Under the FSMA 2000, businesses require the FSA's
permission to undertake specified types of activities
including entering into and carrying out contracts of
insurance; managing, dealing in or advising on,
investments; mortgage business; accepting deposits; and
issuing electronic money (‘regulated activities’). The FSA
has published detailed regulatory requirements contained
in a Handbook of Rules and Guidance.
The FSA’s statutory objectives are to maintain confidence
in, and to promote public understanding of, the UK
financial system; to secure an appropriate degree of
consumer protection; and to reduce the scope for financial
crime.

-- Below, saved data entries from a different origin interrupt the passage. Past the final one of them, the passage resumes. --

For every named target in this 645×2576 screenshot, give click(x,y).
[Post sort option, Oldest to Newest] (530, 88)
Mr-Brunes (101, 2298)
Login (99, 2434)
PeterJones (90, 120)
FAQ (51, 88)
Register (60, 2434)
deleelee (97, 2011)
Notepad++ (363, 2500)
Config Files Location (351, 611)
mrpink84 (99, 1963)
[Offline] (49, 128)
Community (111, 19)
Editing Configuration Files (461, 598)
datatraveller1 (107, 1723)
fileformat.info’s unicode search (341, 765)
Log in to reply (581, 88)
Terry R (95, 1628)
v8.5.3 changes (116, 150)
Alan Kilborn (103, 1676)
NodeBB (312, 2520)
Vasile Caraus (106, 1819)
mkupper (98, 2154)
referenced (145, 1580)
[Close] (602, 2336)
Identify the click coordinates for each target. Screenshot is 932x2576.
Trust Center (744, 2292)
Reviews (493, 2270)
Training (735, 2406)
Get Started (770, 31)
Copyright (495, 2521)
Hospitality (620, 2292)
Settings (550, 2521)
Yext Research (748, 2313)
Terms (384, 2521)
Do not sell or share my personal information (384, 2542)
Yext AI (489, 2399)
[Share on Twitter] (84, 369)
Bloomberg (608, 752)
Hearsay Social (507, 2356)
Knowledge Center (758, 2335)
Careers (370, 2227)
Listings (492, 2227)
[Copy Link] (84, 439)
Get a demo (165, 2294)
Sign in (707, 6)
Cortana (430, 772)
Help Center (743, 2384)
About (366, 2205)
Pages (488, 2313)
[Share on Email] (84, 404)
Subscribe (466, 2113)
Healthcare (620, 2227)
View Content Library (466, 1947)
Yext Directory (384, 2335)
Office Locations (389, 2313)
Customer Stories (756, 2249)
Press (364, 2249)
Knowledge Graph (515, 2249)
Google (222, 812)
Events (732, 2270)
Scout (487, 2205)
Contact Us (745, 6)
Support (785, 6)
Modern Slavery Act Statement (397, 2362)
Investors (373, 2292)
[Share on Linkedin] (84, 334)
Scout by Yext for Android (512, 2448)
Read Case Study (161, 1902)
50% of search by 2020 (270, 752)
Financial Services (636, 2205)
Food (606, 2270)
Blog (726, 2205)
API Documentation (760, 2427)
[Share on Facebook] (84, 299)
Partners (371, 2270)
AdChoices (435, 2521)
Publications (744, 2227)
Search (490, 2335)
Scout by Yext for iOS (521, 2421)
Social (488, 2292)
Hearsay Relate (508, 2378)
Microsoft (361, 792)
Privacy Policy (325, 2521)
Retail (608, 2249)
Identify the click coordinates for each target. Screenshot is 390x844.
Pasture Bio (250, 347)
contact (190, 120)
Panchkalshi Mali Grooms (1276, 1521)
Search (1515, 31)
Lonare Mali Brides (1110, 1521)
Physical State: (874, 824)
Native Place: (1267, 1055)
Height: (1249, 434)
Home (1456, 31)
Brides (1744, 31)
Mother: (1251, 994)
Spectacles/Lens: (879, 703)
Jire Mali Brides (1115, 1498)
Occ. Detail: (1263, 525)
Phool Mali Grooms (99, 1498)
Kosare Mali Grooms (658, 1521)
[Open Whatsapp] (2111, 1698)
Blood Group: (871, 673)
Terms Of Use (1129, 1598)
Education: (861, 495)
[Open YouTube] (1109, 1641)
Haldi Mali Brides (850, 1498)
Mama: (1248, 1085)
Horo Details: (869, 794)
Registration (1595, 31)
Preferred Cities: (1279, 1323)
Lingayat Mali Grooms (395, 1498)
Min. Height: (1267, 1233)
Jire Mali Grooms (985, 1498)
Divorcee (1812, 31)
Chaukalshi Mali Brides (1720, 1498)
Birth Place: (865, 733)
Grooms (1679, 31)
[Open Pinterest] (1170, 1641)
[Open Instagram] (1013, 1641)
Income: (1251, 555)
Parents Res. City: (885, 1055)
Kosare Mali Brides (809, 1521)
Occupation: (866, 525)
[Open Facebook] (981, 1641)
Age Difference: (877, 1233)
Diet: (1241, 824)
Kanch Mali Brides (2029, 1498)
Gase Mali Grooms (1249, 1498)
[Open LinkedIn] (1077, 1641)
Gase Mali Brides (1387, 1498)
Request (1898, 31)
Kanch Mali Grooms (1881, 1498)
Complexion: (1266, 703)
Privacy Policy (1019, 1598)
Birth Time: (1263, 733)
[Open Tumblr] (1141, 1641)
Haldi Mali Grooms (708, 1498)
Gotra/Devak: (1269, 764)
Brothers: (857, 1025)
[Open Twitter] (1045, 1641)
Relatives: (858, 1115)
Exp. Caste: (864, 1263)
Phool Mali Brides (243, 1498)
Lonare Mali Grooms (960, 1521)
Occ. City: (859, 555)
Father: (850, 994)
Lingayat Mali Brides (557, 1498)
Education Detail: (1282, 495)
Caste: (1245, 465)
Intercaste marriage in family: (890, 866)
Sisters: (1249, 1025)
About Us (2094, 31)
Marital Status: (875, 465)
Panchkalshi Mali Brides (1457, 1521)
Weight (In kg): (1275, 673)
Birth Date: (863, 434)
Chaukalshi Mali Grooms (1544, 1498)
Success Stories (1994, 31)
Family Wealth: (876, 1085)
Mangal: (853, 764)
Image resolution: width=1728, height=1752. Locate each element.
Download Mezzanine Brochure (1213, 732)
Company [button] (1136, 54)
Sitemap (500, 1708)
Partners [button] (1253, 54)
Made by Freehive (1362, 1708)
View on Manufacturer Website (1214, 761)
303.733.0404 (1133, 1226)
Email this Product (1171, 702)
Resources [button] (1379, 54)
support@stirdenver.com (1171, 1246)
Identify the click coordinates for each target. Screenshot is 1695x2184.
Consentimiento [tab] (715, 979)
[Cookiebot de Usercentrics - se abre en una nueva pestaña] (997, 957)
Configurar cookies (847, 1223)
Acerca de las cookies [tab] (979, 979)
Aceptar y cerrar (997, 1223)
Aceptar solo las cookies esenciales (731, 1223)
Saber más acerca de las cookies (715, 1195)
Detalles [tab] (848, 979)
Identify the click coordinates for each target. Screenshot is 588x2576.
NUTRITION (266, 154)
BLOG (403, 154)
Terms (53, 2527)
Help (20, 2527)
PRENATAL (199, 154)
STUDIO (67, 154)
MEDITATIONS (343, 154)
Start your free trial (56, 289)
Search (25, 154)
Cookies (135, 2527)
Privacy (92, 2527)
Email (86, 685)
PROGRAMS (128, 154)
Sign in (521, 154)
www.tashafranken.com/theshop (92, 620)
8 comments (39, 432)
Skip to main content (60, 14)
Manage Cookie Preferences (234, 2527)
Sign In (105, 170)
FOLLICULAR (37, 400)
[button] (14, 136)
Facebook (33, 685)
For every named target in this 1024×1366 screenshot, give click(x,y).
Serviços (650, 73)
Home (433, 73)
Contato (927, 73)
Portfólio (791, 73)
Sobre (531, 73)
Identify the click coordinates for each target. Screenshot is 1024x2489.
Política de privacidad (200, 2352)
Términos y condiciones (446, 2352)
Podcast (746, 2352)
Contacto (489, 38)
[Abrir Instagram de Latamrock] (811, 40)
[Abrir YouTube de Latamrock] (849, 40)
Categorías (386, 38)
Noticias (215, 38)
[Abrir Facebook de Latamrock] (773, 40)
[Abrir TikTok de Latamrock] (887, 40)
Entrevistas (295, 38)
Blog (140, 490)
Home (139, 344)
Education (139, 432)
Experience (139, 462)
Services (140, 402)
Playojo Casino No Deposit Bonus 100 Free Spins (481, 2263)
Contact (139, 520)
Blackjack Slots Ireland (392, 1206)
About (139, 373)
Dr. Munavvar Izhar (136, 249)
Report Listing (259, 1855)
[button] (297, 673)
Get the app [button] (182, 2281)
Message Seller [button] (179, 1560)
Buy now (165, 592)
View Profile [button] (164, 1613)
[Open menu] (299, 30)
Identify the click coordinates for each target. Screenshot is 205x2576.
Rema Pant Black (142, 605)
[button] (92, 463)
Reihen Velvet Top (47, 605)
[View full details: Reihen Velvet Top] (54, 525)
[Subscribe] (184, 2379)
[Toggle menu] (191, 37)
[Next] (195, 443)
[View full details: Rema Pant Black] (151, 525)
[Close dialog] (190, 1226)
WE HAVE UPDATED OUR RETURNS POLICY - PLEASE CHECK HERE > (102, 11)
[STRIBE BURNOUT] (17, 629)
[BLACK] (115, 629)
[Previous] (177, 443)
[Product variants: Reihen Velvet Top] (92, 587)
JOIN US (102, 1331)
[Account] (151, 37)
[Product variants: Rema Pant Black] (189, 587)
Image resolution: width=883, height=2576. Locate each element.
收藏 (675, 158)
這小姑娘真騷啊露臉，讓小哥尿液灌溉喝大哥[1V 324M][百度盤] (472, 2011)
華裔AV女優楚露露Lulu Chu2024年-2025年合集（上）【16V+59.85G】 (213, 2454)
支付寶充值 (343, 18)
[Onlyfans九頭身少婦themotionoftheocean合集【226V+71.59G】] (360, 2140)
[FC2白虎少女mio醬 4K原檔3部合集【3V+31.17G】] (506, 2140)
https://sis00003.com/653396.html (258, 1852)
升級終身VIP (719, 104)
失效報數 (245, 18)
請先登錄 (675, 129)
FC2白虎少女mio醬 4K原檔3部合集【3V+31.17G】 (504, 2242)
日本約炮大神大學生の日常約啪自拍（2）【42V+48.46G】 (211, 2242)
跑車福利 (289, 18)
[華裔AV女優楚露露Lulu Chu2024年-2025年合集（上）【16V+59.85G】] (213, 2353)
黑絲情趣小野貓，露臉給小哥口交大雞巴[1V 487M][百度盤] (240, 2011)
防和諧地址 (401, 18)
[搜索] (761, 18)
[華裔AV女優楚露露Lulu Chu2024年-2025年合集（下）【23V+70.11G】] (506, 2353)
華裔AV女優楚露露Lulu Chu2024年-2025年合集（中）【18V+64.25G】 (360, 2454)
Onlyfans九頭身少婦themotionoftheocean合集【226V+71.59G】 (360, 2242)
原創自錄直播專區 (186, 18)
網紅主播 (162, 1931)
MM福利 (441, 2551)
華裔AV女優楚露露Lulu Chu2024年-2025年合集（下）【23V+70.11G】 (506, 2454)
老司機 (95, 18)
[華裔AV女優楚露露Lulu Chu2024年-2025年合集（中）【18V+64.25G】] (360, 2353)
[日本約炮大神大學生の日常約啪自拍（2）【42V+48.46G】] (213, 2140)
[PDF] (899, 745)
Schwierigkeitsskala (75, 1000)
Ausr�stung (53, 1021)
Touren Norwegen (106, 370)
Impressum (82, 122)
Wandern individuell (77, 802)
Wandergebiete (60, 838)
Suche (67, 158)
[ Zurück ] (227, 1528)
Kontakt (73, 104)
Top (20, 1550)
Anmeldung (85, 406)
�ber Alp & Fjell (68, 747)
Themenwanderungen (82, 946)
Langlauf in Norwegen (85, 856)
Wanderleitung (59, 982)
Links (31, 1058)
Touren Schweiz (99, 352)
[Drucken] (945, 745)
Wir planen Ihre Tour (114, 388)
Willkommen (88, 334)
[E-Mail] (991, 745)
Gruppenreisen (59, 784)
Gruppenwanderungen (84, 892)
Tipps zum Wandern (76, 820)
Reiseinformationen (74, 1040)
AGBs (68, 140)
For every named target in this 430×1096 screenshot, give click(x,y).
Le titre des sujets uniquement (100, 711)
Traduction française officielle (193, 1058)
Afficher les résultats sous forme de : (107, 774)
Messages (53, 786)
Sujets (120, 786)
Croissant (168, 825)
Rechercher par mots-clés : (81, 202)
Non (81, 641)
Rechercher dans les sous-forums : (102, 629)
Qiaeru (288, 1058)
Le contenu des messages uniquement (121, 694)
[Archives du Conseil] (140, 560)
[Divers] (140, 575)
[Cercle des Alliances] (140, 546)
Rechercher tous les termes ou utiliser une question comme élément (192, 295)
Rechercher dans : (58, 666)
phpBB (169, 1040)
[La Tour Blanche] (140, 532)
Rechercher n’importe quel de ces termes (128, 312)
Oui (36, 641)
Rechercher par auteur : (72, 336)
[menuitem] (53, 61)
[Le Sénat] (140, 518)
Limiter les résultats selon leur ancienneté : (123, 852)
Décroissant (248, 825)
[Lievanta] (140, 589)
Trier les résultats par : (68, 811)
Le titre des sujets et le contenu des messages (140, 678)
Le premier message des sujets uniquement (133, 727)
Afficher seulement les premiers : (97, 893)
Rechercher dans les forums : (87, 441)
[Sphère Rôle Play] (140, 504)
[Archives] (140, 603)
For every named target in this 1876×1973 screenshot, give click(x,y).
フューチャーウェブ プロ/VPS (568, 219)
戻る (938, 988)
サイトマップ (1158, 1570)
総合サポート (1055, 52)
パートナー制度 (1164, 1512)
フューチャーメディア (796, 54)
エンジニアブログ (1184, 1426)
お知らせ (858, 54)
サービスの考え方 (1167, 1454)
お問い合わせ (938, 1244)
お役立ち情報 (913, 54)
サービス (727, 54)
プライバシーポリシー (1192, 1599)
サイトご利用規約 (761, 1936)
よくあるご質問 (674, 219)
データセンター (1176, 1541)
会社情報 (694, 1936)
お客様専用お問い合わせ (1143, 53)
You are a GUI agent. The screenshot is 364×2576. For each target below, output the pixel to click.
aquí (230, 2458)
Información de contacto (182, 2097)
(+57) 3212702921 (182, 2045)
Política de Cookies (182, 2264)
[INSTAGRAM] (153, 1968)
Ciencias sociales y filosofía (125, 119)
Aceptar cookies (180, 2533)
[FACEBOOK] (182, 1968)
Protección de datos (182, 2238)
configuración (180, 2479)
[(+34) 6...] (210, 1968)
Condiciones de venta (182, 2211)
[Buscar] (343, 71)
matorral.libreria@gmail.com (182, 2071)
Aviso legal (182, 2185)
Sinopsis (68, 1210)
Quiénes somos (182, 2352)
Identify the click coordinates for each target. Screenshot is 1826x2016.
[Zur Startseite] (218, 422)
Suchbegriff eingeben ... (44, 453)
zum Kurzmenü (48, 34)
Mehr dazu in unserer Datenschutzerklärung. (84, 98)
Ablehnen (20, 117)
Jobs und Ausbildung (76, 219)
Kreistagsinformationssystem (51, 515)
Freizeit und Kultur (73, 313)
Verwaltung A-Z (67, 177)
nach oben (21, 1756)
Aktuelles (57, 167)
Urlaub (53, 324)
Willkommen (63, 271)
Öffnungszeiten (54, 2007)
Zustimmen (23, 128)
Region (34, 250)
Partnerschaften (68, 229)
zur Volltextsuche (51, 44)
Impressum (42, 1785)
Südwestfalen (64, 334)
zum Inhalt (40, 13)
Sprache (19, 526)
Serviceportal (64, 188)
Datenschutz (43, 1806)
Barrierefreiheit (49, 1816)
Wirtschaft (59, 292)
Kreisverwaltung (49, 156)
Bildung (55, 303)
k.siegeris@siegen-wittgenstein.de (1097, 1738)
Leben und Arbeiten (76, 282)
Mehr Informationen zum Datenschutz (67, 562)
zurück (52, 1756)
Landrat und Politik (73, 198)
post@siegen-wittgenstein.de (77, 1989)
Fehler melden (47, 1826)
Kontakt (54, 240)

In achieving these objectives, the FSA must take
account of certain ‘principles of good regulation’ which
include recognising the responsibilities of authorised firms’
own management, facilitating innovation and competition
and acting proportionately in imposing burdens on the
industry.
1.2 Authorised firms in the Group
As at 31 December 2006, 33 companies in the Group,
spanning a range of financial services sectors (banking,
insurance and investment business), are authorised to
conduct activities regulated by the FSA. These companies
are referred to as 'authorised firms'.
The FSA supervises the banking business of the UK based
banks in the Group, including The Royal Bank of Scotland,
NatWest, Coutts & Co, Ulster Bank Limited and Tesco
Personal Finance Limited.
General insurance business is principally undertaken by
companies in the RBS Insurance division, whilst life
assurance business is undertaken by Royal Scottish
Assurance plc and National Westminster Life Assurance
Limited (with the Group’s partner, the AVIVA Group) and
Direct Line Life Insurance Company Limited. Investment
management business is principally undertaken by
companies in the Retail Markets division, including Adam &
Company Investment Management Limited and Coutts &
Co Investment Management Limited, and in the Corporate
Markets division, RBS Asset Management Limited.